Supplied records:
────────────────

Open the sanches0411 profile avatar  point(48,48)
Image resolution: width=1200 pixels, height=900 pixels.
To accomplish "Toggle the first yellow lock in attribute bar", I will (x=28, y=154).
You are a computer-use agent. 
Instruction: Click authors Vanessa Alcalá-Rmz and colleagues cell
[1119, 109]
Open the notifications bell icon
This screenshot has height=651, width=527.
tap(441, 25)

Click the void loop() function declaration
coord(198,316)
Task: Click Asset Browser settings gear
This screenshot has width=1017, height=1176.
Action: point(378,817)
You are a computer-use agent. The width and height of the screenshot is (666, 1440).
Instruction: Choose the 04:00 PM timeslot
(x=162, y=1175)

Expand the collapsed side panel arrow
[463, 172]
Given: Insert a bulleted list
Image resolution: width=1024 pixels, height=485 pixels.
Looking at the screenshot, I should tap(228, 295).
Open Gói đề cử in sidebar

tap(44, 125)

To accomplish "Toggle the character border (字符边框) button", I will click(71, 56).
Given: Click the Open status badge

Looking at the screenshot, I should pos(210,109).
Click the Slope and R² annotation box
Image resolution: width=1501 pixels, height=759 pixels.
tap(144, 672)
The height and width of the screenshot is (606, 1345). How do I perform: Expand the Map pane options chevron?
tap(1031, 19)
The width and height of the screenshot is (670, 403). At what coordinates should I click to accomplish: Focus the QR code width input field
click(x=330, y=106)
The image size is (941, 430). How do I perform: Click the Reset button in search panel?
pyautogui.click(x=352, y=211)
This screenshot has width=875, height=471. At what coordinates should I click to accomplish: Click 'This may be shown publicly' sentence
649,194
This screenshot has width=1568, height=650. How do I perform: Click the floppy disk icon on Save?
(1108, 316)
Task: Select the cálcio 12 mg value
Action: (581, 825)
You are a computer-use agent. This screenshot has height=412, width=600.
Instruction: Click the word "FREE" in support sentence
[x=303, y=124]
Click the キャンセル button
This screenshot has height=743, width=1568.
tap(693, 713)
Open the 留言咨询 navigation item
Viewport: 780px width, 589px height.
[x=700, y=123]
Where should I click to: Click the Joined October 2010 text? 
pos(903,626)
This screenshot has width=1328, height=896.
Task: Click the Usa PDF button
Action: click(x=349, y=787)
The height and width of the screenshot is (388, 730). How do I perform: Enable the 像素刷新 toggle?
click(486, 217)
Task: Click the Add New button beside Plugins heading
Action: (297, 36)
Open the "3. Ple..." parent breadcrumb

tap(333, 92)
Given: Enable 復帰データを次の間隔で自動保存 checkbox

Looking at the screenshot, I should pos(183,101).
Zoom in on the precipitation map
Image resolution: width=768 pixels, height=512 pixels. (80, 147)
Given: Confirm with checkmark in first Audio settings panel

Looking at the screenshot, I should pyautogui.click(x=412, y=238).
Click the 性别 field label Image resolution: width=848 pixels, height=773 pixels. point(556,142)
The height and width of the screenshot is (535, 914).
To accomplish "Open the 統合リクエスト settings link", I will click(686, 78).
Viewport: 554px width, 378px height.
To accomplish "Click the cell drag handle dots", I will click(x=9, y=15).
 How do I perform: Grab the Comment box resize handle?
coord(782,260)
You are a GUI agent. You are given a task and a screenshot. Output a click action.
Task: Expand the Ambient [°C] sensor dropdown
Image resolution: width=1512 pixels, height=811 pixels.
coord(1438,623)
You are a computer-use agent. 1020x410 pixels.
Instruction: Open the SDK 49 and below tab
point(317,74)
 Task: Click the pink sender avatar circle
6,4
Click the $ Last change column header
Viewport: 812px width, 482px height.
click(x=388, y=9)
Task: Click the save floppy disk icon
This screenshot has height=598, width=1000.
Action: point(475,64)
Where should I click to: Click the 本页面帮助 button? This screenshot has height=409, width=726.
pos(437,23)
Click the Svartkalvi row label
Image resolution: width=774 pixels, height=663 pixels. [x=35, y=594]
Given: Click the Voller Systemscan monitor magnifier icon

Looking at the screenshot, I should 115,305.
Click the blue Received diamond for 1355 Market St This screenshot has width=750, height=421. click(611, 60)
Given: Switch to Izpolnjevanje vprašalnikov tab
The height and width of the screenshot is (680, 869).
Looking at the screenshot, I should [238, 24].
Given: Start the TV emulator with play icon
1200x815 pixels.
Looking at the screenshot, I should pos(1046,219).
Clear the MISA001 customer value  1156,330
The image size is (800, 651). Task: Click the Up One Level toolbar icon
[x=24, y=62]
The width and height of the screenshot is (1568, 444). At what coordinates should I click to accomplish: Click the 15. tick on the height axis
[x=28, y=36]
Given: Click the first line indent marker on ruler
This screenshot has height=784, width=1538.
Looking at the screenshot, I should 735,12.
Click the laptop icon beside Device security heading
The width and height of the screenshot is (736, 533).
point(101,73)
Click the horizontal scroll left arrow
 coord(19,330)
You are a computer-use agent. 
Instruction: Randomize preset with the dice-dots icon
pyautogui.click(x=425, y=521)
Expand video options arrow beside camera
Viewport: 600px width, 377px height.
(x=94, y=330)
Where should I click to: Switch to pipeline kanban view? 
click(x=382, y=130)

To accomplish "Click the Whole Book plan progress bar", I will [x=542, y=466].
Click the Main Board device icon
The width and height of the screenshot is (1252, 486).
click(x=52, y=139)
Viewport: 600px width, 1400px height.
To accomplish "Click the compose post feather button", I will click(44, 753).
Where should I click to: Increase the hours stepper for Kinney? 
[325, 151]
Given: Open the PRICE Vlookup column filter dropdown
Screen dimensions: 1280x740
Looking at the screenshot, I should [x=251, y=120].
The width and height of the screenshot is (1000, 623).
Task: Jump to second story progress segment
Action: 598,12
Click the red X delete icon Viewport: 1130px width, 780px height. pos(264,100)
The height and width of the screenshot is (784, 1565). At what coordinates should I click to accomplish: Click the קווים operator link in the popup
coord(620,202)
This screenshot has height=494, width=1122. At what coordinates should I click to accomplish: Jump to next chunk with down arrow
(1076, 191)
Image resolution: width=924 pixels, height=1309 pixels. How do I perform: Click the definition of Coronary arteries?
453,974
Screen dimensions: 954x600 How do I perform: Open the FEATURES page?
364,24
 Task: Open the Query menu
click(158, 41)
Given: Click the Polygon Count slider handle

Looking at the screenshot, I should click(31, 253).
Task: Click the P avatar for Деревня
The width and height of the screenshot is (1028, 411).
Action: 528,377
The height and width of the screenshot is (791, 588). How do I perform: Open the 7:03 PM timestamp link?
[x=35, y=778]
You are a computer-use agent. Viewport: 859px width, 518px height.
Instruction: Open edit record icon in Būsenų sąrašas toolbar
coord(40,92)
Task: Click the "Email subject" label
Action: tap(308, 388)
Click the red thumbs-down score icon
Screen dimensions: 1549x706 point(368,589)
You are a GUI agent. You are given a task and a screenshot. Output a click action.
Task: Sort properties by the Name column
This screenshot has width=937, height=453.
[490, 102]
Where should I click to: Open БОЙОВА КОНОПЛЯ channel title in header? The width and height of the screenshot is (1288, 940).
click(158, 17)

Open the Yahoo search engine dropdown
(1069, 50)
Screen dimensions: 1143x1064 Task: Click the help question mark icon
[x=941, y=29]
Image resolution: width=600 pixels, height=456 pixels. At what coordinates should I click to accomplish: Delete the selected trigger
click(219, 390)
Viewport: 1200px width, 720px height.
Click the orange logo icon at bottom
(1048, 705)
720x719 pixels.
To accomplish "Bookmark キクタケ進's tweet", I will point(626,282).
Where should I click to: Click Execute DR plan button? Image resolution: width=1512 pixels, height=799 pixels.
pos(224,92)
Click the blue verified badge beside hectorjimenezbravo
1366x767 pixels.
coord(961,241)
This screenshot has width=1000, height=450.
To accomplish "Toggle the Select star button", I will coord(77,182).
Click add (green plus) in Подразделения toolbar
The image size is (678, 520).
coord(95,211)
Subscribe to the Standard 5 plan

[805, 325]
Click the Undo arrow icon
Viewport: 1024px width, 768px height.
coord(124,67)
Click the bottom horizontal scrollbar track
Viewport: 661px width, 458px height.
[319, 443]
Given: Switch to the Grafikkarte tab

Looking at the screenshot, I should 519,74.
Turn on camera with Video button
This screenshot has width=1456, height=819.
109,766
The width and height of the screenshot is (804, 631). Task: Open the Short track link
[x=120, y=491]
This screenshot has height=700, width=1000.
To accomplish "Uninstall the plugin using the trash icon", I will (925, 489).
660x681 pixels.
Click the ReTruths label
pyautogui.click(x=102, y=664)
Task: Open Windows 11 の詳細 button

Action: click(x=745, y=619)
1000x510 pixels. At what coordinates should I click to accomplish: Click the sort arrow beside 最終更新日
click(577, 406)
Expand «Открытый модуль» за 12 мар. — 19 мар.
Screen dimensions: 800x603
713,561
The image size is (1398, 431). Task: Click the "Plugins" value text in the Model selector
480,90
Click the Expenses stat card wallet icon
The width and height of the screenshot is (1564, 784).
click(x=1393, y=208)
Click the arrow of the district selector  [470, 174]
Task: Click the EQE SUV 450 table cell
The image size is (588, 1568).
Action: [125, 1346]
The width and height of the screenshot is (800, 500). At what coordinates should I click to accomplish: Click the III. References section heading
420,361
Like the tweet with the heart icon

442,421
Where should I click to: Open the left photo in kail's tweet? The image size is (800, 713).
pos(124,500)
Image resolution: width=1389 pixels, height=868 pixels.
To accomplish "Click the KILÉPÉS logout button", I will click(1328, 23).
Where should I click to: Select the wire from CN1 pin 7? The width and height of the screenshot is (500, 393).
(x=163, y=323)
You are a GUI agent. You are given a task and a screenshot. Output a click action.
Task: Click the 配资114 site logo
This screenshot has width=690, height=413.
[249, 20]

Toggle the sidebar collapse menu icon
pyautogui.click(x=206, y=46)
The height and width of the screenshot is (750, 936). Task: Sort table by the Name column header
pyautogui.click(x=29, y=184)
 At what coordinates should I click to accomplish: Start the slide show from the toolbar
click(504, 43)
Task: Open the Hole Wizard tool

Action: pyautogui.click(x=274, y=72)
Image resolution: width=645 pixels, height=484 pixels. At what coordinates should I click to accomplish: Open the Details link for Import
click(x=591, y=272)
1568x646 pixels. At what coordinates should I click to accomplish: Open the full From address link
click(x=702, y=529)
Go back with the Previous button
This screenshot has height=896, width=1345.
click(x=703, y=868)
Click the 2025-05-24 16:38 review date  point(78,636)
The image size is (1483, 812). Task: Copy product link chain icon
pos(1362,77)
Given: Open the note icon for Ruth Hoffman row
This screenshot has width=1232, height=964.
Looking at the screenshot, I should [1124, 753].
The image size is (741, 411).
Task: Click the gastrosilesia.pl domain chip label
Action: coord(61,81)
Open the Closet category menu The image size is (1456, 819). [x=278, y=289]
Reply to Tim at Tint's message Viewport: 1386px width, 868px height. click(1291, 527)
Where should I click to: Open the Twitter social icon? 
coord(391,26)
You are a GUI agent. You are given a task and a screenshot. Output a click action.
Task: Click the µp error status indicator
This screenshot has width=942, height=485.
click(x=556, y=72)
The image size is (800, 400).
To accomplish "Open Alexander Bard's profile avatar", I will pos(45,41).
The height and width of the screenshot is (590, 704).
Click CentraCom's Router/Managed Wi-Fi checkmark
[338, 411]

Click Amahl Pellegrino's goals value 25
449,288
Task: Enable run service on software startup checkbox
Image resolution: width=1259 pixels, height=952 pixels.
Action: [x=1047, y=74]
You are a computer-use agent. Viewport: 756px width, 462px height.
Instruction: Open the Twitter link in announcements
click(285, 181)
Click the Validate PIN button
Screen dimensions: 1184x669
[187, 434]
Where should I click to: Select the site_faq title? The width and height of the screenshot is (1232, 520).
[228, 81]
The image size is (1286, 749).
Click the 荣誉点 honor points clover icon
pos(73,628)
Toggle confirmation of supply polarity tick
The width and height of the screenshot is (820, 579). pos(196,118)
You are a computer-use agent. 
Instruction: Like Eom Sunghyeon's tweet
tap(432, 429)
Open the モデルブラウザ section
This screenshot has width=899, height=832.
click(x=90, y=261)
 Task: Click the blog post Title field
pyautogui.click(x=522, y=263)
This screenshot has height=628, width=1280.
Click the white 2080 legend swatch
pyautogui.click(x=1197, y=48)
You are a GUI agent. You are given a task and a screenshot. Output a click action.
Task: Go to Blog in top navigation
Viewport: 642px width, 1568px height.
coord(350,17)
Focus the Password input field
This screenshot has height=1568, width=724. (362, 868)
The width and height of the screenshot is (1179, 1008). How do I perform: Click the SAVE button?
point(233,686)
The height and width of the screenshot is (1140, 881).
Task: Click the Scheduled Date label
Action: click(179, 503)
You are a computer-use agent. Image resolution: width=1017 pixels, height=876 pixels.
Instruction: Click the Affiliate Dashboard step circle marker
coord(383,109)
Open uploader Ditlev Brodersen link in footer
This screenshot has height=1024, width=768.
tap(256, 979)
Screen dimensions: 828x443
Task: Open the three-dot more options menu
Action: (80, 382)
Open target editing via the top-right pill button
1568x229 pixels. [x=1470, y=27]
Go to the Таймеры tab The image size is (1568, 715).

────────────────

Work required: Give the lines of the material above again, exactly, from its first line through the line that contains "Task: Click Asset Browser settings gear" and no further.

Written response:
Open the sanches0411 profile avatar  point(48,48)
Image resolution: width=1200 pixels, height=900 pixels.
To accomplish "Toggle the first yellow lock in attribute bar", I will (x=28, y=154).
You are a computer-use agent. 
Instruction: Click authors Vanessa Alcalá-Rmz and colleagues cell
[1119, 109]
Open the notifications bell icon
This screenshot has height=651, width=527.
tap(441, 25)

Click the void loop() function declaration
coord(198,316)
Task: Click Asset Browser settings gear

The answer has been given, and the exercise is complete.